From the moment Larry Charles called me about this project, I was intrigued and excited. The idea of shooting an entire primetime network show with an "alternate" look, on a variety of different camera platforms, was exciting. Could we do it, and would this show fit in with other primetime shows that are shot with big, expensive cameras, full lighting packages and a giant crew? How would we shoot it? What cameras would we use? So we got to work on planning this show, keeping in mind that everything we'd see in the finished product would need to appear as if it were shot by one of the characters. We had to use "available light" (or at least make it look like that) for most of it, and then figure out how it would look and sound. So I got to work with our Director of Photography, Anthony Hardwick, and we came up with a shooting plan that included some really interesting hardware.

We ended up going with our main camera package of: 2 Sony EX3 HDCAM's, which shoot onto cards, not tape. To this we added a Sony EX1 HDCAM, for when we need a third camera. Then, for the main characters to hold (and shoot, with the cameras often seen in the shots), we added 3 Canon HV20 miniDV cameras and 6 Flip UltraHD camcorders.
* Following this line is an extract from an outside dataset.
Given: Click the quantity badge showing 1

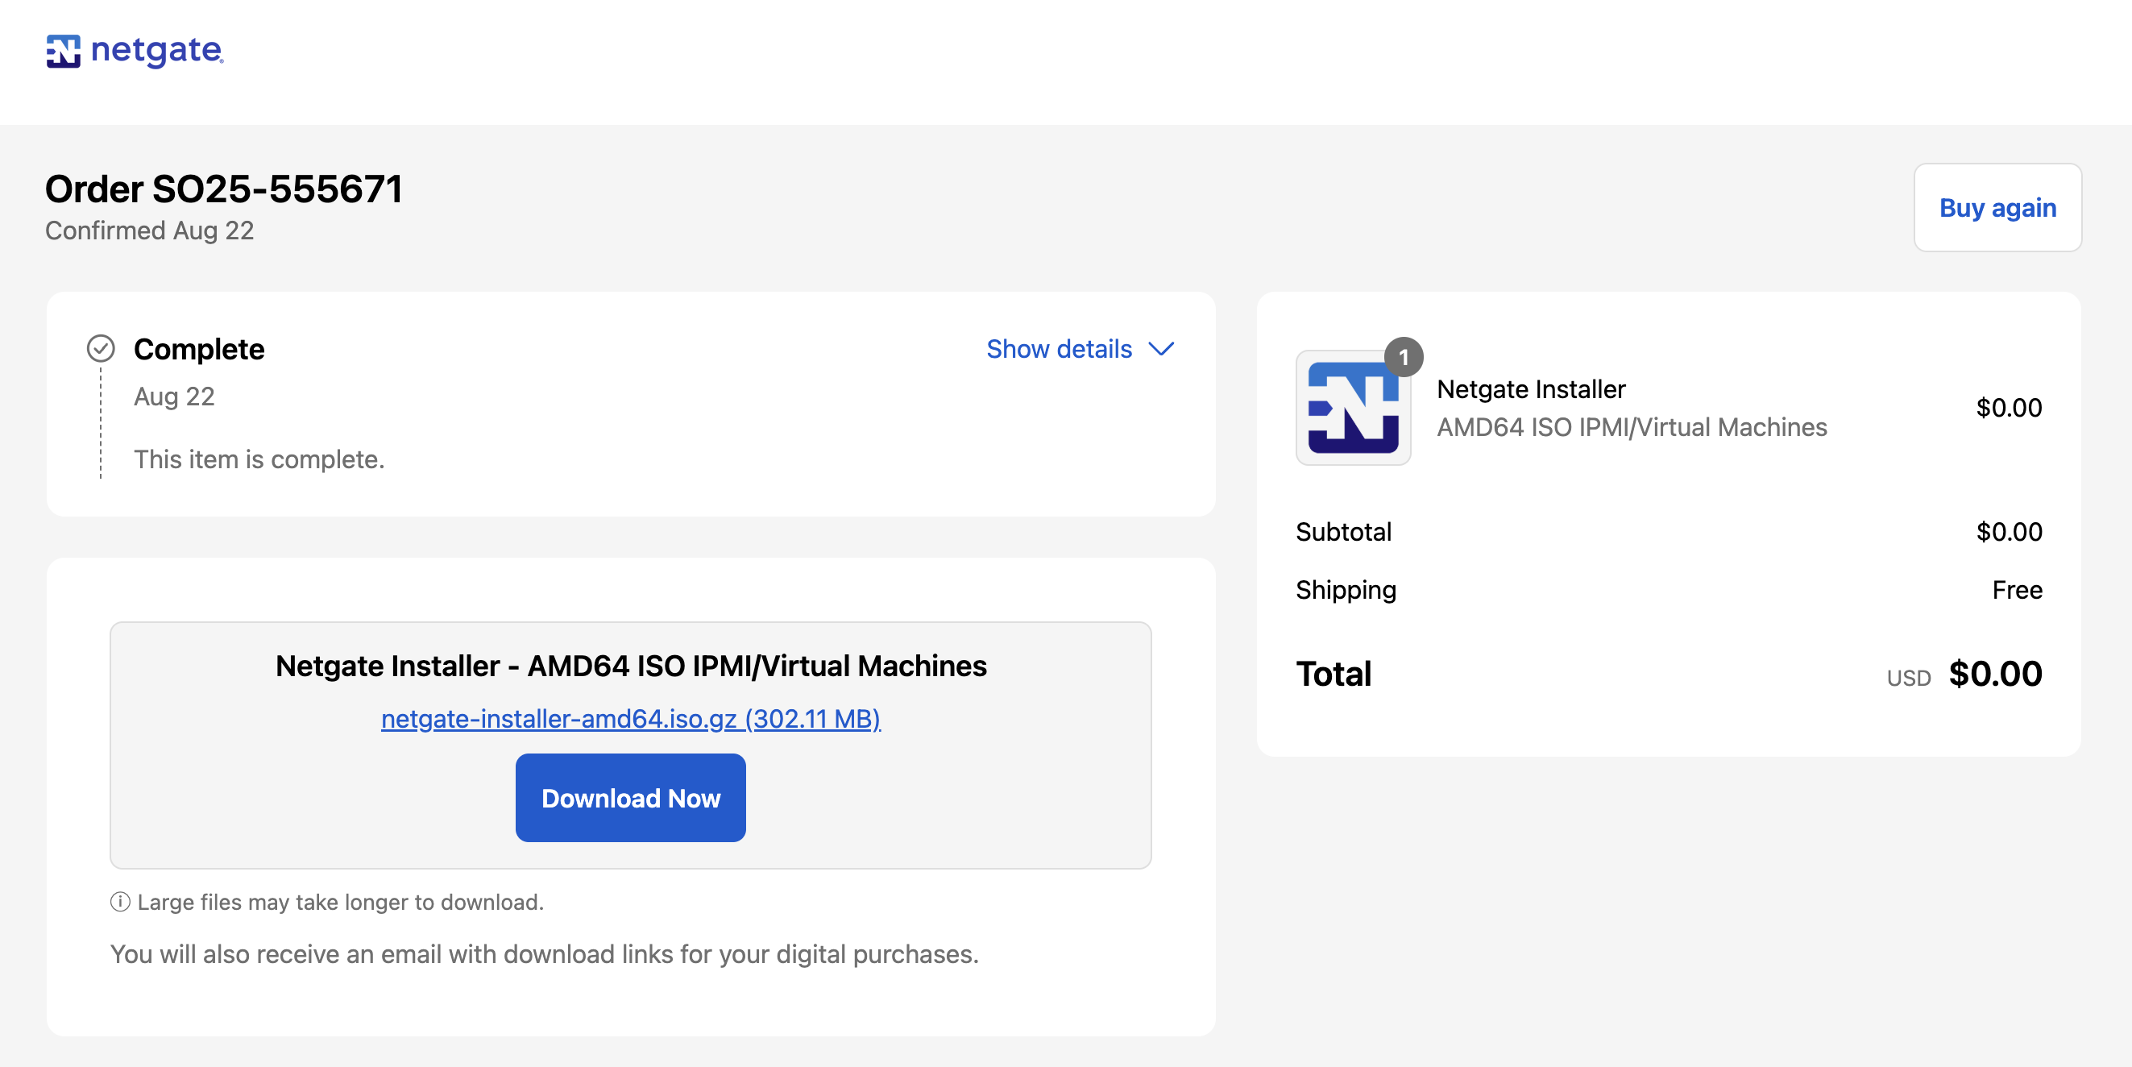Looking at the screenshot, I should 1404,358.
For additional looks (and a few additional characters), along the way we added a Canon 7D still/video SLR, several iPhones, my MacBook Pro laptop, 2 Flip SD camcorders, a Canon GL2 Digital Camcorder, a Motorola phone, and, for one scene, an InfraRed camera, the Sony HDR-HC5.

I should add that I approached Flip (owned by Cisco) about providing us with their cameras, since they'd be seen on screen, with our stars using them, but they declined. They said that we didn't fit in with their marketing strategy. Don't ask me, but it seems like we exactly fit in with their marketing strategy: people taking video into their own hands. And their cameras would be shown on a primetime network show.
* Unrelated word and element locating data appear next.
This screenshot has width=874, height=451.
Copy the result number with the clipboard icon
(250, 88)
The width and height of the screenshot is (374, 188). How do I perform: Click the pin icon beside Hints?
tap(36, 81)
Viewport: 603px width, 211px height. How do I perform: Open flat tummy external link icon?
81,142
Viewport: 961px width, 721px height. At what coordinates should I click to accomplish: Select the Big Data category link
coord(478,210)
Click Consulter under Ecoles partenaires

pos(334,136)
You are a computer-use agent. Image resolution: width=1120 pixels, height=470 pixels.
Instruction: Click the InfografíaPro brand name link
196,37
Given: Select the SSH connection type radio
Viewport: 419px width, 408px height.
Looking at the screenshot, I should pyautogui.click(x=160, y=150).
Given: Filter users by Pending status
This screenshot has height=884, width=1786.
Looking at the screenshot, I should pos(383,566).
Sound was shot both in-camera (on some) and through the more traditional method of wireless mics and a boom, mixed through either a portable field mixer or soundboard on a cart. We figured that an audience might forgive "rough" video (with many different looks), but that bad audio would not be tolerated. The show is an improv comedy show, with several scenes having multiple people talking all at once, so we wanted to have as much flexibility as possible when it came time to mixing the sound.
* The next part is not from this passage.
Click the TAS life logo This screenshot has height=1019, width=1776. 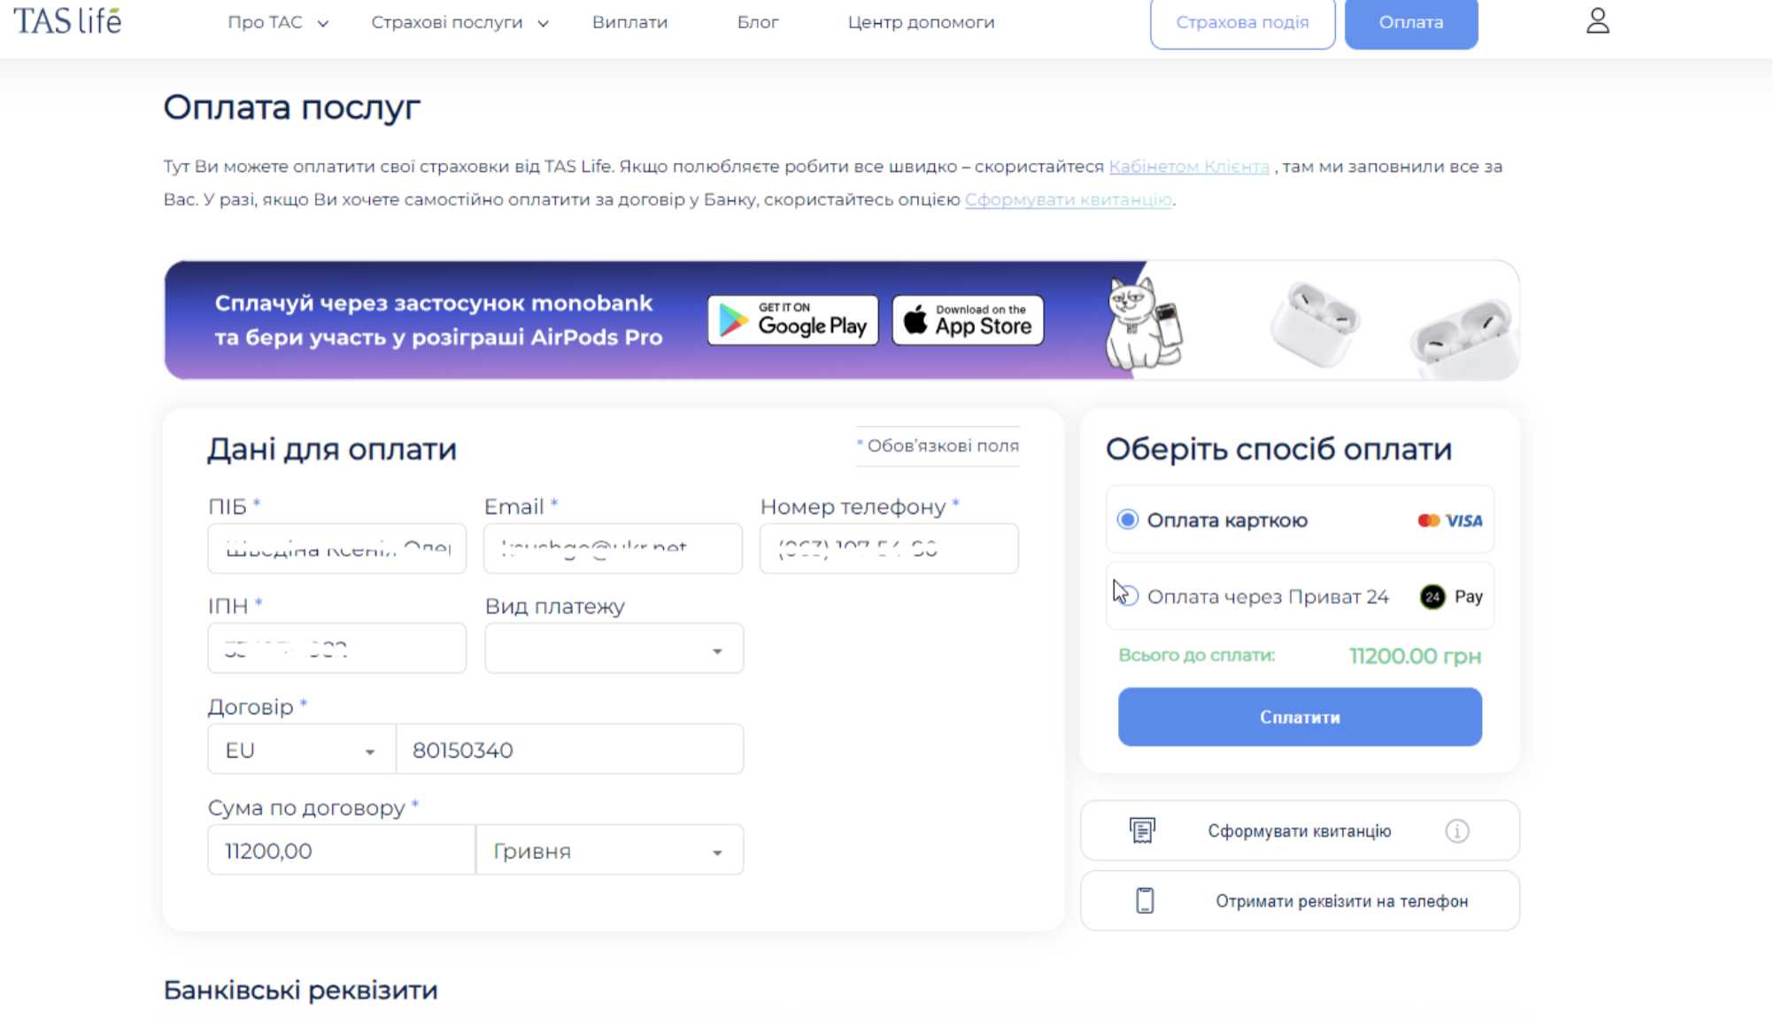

So, for the shoot, we had a total 19 cameras (and, for one long scene, we used 14 of them), many of which had different recording formats (SD cards/disc, miniDV tape, hard drive, flash memory, etc.), and different frame rates (23.98fps, 24p, 30fps), some of which were HD, some SD. To handle all the downloading of the cards on set, plus log the tapes and transfer iPhone and Macbook Pro material, I hired a data management tech, Jimmy An, whose sole job was to keep track of all the material, download the SD cards, and make sure we had adequate backups of all the material that had been transferred to hard drives. We ended up, on our five-day shoot, with 45 hours of raw material.

Post has been hectic and exhilarating. In addition to getting a plethora of great comedy (with some serious moments as well), we had the logistical challenge of conforming all the material from the different formats and frame rates into something our Final Cut Pro 7 editing system could ingest and work with. For the conversions, we turned to Digital Film Tree, an awesome post house, who had the massive job of making it all work together seamlessly. They did so with style and grace, cranking out "dailies" that we could use for our notes for post -- and that the edit system could actually handle. This all had to be done while keeping the "look" of the various formats, something that was important to us.

We haven't delivered the pilot yet, but to get down to pilot length has been a real challenge. With so many choices, so much footage, so many different looks, this show will be one thing most network primetime pilots are not: a show that looks, sounds, and feels completely different from everything else on network primetime. Can the network handle it? Will the mainstream TV audience (let alone the network!) accept something with so many looks? I'll let you know how it goes!